The 2023 Budget prioritised green technology as a means to achieve the country's Net Zero targets by 2070
To support the growth of green tech startups, the government has introduced initiatives like the LiFE movement, Green Credit programme, and Green Hydrogen Mission, among others
By providing substantial support and focusing on startups and R&D, India can create globally competitive industries in EVs, alternative energy, carbon capture, and energy efficiency
The 2023 Budget prioritised green technology, with the government highlighting the need to build momentum to reach India’s Net Zero targets by 2070. The ‘Lifestyle for Environment’ or ‘LiFE’ movement is its proposed vehicle for this.
It would begin with a number of government initiatives, including a Green Credit programme under the Environment Protection Act, a Green Hydrogen Mission, and other initiatives. These measures demonstrate that green technologies are no longer viewed solely as necessary to protect the environment, but also as economically beneficial.

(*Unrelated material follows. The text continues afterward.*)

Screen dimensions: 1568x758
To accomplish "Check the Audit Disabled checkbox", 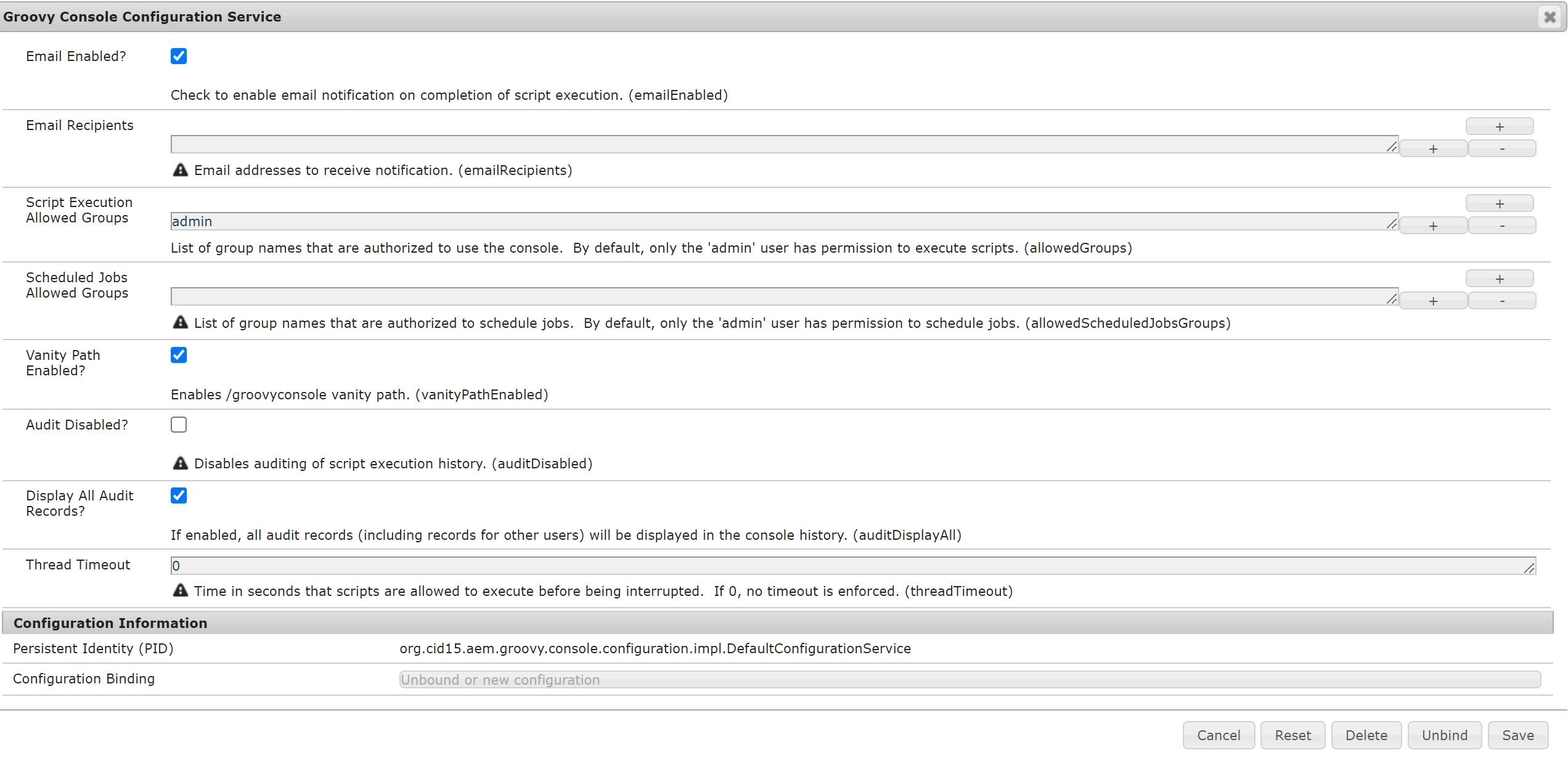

The government’s emphasis on sustainability could not have come at a better time. India has a fantastic opportunity to become a dominant force in green technologies. It is crucial for the government to provide substantial support to foster the growth of green tech startups.
These startups will develop technologies to capitalise on the potential of India’s manufacturing sector, which is currently on the rise. This trend contrasts sharply with the recent wave of layoffs at major IT companies such as Amazon, Microsoft, and Accenture.
A recent survey by FICCI showed that 70% of manufacturing capacity is being utilised, suggesting sustained economic activity in the sector. More importantly, 40% of respondents indicated plans to increase capacity. This stands in stark contrast to the recent layoffs in 2023. Tech layoffs in the first three months of 2023 have already surpassed those in the entire year of 2022.
India can leverage the potential of its thriving tech startup ecosystem to establish globally competitive industries in electric vehicles (EVs), alternative energy, carbon capture, energy efficiency, and other critical technologies by making the right strategic decisions.
Focusing On Startups And R&D
Particular attention needs to be paid to tech startups in this endeavour as well as overall efforts to improve research and development (R&D) capacity. This dual track will help India meet its green targets for net zero, EV adoption, and renewables.
Innovation is the need of the hour. It is not enough for products to be Made in India; they must also be Designed in India. This will ensure that the sector’s value creation is entirely captured on Indian soil. More importantly, a robust R&D pipeline will shift Indian manufacturing from being reactive and executing the designs of others to being proactive and setting the pace of innovation.
The recent budget announcement has provided a boost to existing government schemes targeting tech companies and startups, such as Production-Linked Incentives (PLIs) and sector-specific schemes like the Faster Adoption and Manufacturing of Electric Vehicles II (FAME-II) for EVs.
The emphasis on supporting startups in logistics, infrastructure, and financial services is a welcome addition to the existing framework. Green credit programmes are also a step in the right direction, encouraging businesses to adopt sustainable business and construction practices that will result in increased energy efficiency.
Navigating Challenges In Funding & Government Programmes
However, startups face challenges that prevent them from fully utilising these schemes. PLIs, for example, are geared towards larger companies and have minimum investment requirements that may be out of reach for startups. The government must take a more nuanced approach to ensure that these programmes are accessible to startups while also remaining effective.
Ultimately, it is a chicken and egg problem. Startups lack the scale to invest but frequently struggle to find funding until they reach scale because traditional lenders are often hesitant to invest in early-stage companies. The budget announcement of an INR 10,000 Cr fund for startups is a positive step in this direction, but more needs to be done to ensure that funding is available to all startups, regardless of size or stage of development.
When it comes to R&D, one major challenge that startups face is competing with the resources of established companies. Often, startups lack the resources to invest in R&D, which is critical to their long-term success.
The government can assist startups by providing funding and partnering with academic institutions and research centres. The announcement of three Centres of Excellence for AI research is a step in the right direction. Hopefully, more such centres will open with different areas of specialisation.
Despite these challenges, the potential of tech startups to drive economic progress and establish competitive local industries cannot be ignored. More support in critical areas will be required to fully realise the sector’s potential. Ensuring that funding is accessible to all startups, regardless of their size or stage of development, and providing support for R&D will be pivotal right now. The government will need to take a nuanced approach to ensure that existing schemes are made more accessible to startups without compromising their effectiveness. With the right support, India’s tech startups can be a driving force for economic progress and local industries.